After 5 or so days without issues, and after all other setup and configuration issue was taken care of we decided to move them to production and deal with the GRUB problems if they arose. As luck would have it, 2 machines refused to boot as they were being moved to production. After booting from a rescue disk and dumping the MBR I found that bytes 0×40 through 0×49 differed against a working slave. I also noticed that the MBR of a busted slave was identical to one that had *never* broken, and thus, never had GRUB re-installed. This seemed to rule out MBR corruption.
With some more information in my hands I looked for some help or pointers from the GRUB developers, on Freenode. One of them pointed me to this section of the GRUB Manual which documents some key bytes of the MBR. Notably, byte 0×40 is described as “The boot drive. If it is 0xFF, use a drive passed by BIOS.”. On a working slave this was set to 0xFF. On a broken one, it was set to 0×80 (which I was told means “first hard drive”). That certainly sounds like something that could affect bootability!

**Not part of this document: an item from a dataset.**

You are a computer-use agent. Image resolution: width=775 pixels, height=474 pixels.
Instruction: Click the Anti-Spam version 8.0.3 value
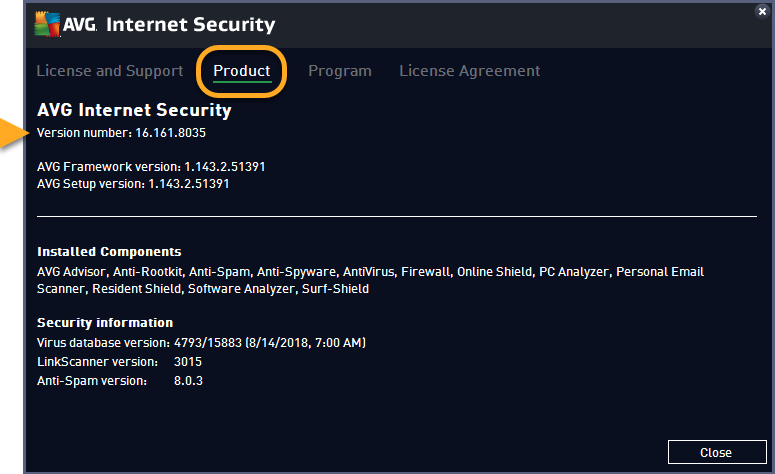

After thinking it over a few times I came to the conclusion that *somehow* 0×80 must end up being the wrong device to boot from. I also realized that no slave which had had GRUB re-installed had failed again. With all of that I became confident that re-installing GRUB would fix the problem permanently. I ran all of this by Catlee who told me that GRUB developers had told him that the BIOS could be re-ordering drives semi-randomly. That piece of information seems to fill in the last bit of the puzzle and I’m more confident than ever that GRUB installation will permanently fix the problem.
It’s still a mystery to me why the BIOS would be re-ordering the drives at random. There’s a “BIOSBugs” page on the GRUB wiki which describes a problem where the BIOS sends the *wrong* boot device. Since relying on the BIOS to send the boot device has fixed our problem I don’t think it’s the same thing. I haven’t been able to find any information on this specific issue, or how to find out what boot device the BIOS is sending the Bootloader, which makes it difficult to truly confirm our fix. If anyone has hit this, or knows how to get at this kind of information I’d love to hear from you.